Colon cancer cells carrying mutant FBW7 are reported to be resistant to inhibition of HSP90, in which mutant FBW7 fails to degrade Mcl-1 leading to Mcl-1’s stabilization [35]. HCT116 and SW480 cells used in this manuscript harbour wild-type FBW7 [36]. Therefore, we believe that FBW7 may not play an important role in acquired resistance of colon cancer cells to AUY922.
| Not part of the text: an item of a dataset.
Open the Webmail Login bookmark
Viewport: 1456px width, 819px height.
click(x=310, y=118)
Unlike other BAG family members such as BAG1 that increases HSP70 client protein degradation [37], BAG3 inhibits proteasomal degradation of HSP70 clients, which has been shown to require the interaction between BAG3 and HSP70 [38]. In accordance, BAG3 was also found to bind to HSP70, which was increased in expression, probably as a consequence of compensation for inhibition of HSP90 [39], in colon cancer cells with acquired resistance to AUY922. Of importance, BAG3 was also upregulated in resistant colon cancer cells compared with those naïve to HSP90 inhibition, further substantiating the role of BAG3 in protection of colon cancer cells against HSP90 inhibitors. In agreement with the previous finding that BAG3 is responsive to cellular stress through HSF1 [28], we found that HSF1 was upregulated, and silencing HSF1 reduced the expression of BAG3 and Mcl-1, and triggered apoptosis in colon cancer cells with acquired resistance to AUY922. Therefore, a signal axis of HSF1-BAG3-Mcl-1 is activated in colon cancer cells with prolonged exposure to AUY922 that is critical for survival of the cells.
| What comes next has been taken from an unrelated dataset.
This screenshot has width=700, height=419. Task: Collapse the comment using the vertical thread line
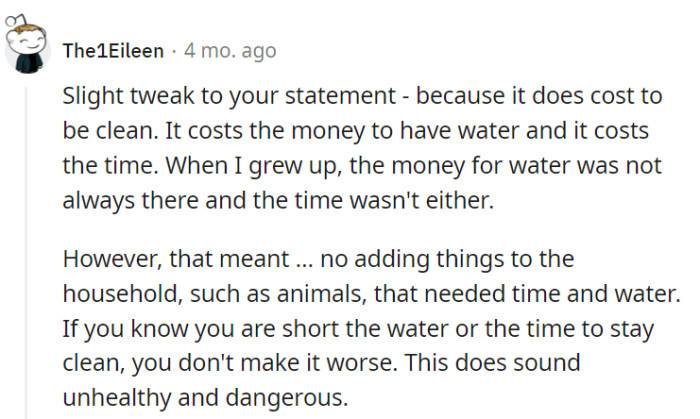point(24,250)
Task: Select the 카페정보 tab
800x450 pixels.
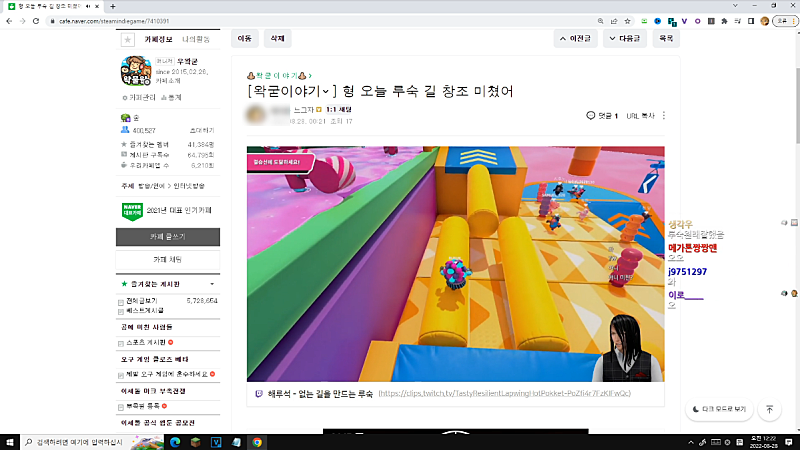Action: pos(159,39)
Although HSF1 is known to be induced by inhibition of HSP90 [40], the mechanism involved remains elusive. On one hand, our past results have shown that AUY922 induces ER stress in mutant KRAS colon cancer cells [8]. On the other, induction of ER stress triggers the expression of HSF1 [41]. Indeed, colon cancer cells with acquired resistance to AUY922 displayed increased expression of GRP78 and the active form of XBP-1 mRNA, characteristic of activation of the ER stress response [26,27]. As a transcription factor, XBP-1 appeared necessary for HSF1 upregulation in resistant colon cancer cells, in that silencing of XBP-1 reduced the expression of HSF1 at both the mRNA and protein levels, in agreement with previous results on regulation of HSF1 by the ER stress response in other experimental systems [41]. Collectively, these results indicate that chronic activation of the ER stress response drives the signal pathway of HSF1-BAG3-Mcl-1 that promotes survival of colon cancer cells with acquired resistance to AUY922 (Fig. S13).
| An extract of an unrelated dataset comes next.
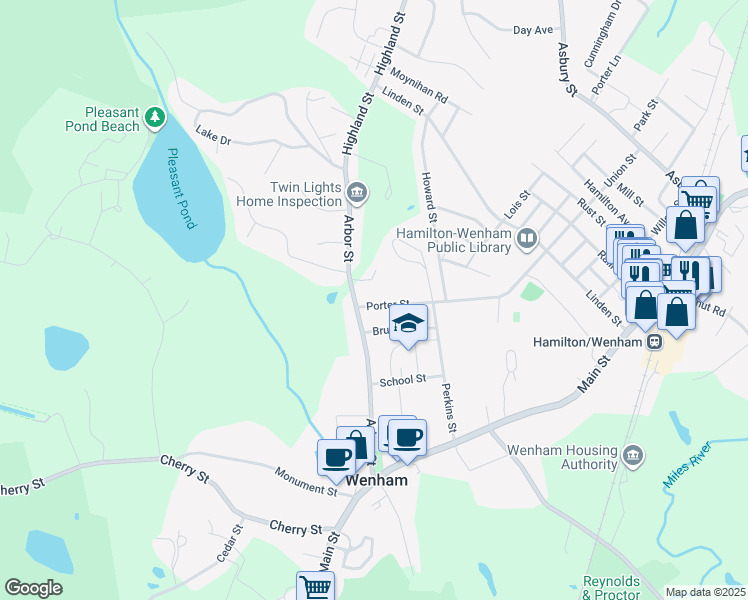The image size is (748, 600).
Task: Select the Twin Lights Home Inspection pin
Action: [357, 193]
A practical implication of this study is targeting Mcl-1 to enhance the therapeutic efficacy of HSP90 inhibitors in the treatment of mutant KRAS colon cancer. Silencing of Mcl-1 kills colon cancer cells with acquired resistance to Luminespib grown in 3-D cultures, further highlighting the potential of inhibition of Mcl-1 in combination with HSP90 inhibitors in vivo [42]. Various Mcl-1 inhibitors are under development for the treatment of solid cancers [43,44]. Our results indicate that pre-clinical and clinical evaluations of combinations of Mcl-1 and HSP90 inhibitors are warranted. Moreover, the results also suggest that inhibition of BAG3 may be an alternative approach to improve the treatment effect of HSP90 inhibitors.